• [Passage]:
Today’s top health stories: 08 January
January 8, 2015
Pharma companies threaten legal action over NHS England’s decision to halt access to expensive drugs
Pharma companies have expressed their discontent at NHS England’s expected plans to remove access to a range of medicines due to their high prices.
NHS England’s Cancer Drugs Fund, which was set up to allow patients access to drugs regardless of their cost and has been used by 55,000 people, is set to be £100m over budget by the end of the financial year.
Medicines which will be no longer paid by the fund include breast cancer drugs Eisai’s Halaven (eribulin, breast cancer), Sanofi’s Zaltrap (Aflibercept, bowel cancer) and Roche’s Kadcyla (Trastuzumab emtansine, bowel cancer).
Chief executive of Myeloma UK, Eric Lowe, believes that the Cancer Drugs Fund is unsustainable and a “policy anomaly”.
Scientists discover 25 new antibiotics in clinical study
Following a three-year gap since the last clinical discovery of antibiotics, a novel approach to cultivating bacteria has led to a yield of 25 new antibiotics.
These new antibiotics, described by the researchers as the “tip of the iceberg” in their published journal in Nature, could potentially revive antibiotic discovery.

• [Task set]:
(a) Reproduce the portion of the health news digest from "Today’s top health" up to and including "their high prices.".
(b) Translate the following sentence from the health news digest into Spanish: "Chief executive of Myeloma UK, Eric Lowe, believes that the Cancer Drugs Fund is unsustainable and a “policy anomaly”."
(c) Write the next part of the health news digest, beginning after its final sentence.

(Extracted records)
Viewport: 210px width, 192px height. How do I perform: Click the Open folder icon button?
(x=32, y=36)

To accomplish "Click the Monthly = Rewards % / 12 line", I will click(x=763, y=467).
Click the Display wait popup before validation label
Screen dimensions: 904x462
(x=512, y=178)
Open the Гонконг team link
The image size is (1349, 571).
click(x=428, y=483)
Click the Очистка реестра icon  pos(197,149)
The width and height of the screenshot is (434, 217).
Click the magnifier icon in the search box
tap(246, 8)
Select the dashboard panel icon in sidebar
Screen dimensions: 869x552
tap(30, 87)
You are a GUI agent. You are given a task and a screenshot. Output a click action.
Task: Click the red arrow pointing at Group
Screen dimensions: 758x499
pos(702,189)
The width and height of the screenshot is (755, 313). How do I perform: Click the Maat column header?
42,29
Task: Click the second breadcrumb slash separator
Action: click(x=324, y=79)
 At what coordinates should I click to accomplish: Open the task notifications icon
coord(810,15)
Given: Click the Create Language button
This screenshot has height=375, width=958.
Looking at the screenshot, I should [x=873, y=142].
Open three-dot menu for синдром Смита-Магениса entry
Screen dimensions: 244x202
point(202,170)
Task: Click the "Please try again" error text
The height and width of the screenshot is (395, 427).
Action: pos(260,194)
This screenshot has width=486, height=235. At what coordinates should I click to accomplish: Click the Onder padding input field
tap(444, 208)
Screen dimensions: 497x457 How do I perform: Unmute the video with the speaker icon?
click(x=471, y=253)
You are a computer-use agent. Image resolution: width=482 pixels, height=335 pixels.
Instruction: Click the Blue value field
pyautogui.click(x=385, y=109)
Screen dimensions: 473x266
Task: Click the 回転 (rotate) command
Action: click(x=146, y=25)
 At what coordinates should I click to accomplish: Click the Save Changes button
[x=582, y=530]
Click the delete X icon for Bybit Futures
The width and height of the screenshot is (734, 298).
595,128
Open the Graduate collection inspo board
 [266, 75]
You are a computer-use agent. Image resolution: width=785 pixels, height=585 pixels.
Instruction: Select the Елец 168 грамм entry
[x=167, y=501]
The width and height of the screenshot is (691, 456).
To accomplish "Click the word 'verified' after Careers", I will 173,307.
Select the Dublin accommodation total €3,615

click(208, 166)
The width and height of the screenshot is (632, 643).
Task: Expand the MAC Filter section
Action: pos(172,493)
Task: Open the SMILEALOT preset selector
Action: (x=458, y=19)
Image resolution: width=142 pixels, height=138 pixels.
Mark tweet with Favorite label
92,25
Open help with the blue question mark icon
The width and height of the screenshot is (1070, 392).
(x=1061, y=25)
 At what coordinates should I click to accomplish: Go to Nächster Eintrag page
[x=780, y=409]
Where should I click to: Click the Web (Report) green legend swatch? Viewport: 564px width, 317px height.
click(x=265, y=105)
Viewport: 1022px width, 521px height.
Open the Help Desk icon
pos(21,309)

• [Task results]:
(a)
Today’s top health stories: 08 January
January 8, 2015
Pharma companies threaten legal action over NHS England’s decision to halt access to expensive drugs
Pharma companies have expressed their discontent at NHS England’s expected plans to remove access to a range of medicines due to their high prices.

(b) El director ejecutivo de Myeloma UK, Eric Lowe, considera que el Cancer Drugs Fund es insostenible y una «anomalía política».

(c)
Recent decades have seen microbes become increasingly resistant to antibiotics, leading to so-called ‘super bugs’ which have caused media stirs.
Source: BBC News
Signs that Ebola is slowing in Sierra Leone
Although 248 new confirmed cases of Ebola have been reported in Sierra Leone during the past week, the spread of Ebola in the country appears to be slowing according to the World Health Organisation.
Ebola cases in Sierra Leone far outstrip those of any other country, with almost 10,000 cases and 3000 deaths. Ebola cases are still underreported throughout western Africa.
Ismail Ould Cheikh Ahmed, head of the United Nations Ebola response team, is warning against complacency in Sierra Leone against the continual threat of Ebola: “It is only at this moment of optimism and relative success that sometimes we are worried of a sense of complacency”.